___ EXTRACTED MATERIAL

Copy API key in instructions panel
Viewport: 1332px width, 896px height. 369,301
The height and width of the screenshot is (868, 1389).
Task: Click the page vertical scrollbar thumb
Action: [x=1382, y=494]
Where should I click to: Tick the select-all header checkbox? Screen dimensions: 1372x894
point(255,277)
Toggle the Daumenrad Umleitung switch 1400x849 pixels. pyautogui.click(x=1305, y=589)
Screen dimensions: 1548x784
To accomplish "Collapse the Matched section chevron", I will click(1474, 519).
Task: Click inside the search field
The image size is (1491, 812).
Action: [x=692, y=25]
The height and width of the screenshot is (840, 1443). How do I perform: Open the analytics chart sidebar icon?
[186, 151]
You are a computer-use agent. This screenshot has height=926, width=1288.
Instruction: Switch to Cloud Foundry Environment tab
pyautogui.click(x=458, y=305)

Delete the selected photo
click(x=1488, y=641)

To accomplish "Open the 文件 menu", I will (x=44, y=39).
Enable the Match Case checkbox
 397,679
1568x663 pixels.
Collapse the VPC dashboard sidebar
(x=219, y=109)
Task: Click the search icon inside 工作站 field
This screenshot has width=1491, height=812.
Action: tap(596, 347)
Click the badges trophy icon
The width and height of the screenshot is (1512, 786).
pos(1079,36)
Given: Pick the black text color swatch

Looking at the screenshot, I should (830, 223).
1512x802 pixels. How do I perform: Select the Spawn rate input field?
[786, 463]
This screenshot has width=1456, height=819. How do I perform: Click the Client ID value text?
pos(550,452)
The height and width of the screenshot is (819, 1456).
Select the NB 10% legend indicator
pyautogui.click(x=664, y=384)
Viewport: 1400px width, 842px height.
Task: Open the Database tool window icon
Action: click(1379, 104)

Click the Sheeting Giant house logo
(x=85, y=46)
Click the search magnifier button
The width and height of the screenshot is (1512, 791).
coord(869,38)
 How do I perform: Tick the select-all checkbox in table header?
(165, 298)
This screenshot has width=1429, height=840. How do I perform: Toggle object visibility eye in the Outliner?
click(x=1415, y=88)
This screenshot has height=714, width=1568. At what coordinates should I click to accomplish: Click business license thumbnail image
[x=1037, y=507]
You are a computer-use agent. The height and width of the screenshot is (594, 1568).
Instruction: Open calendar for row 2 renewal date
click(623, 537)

______

[PROBLEM DESCRIPTION] In the entries above, find each line with "search" and list it.

[SOLUTION TO THE PROBLEM]
Task: Click inside the search field
Task: Click the search icon inside 工作站 field
Click the search magnifier button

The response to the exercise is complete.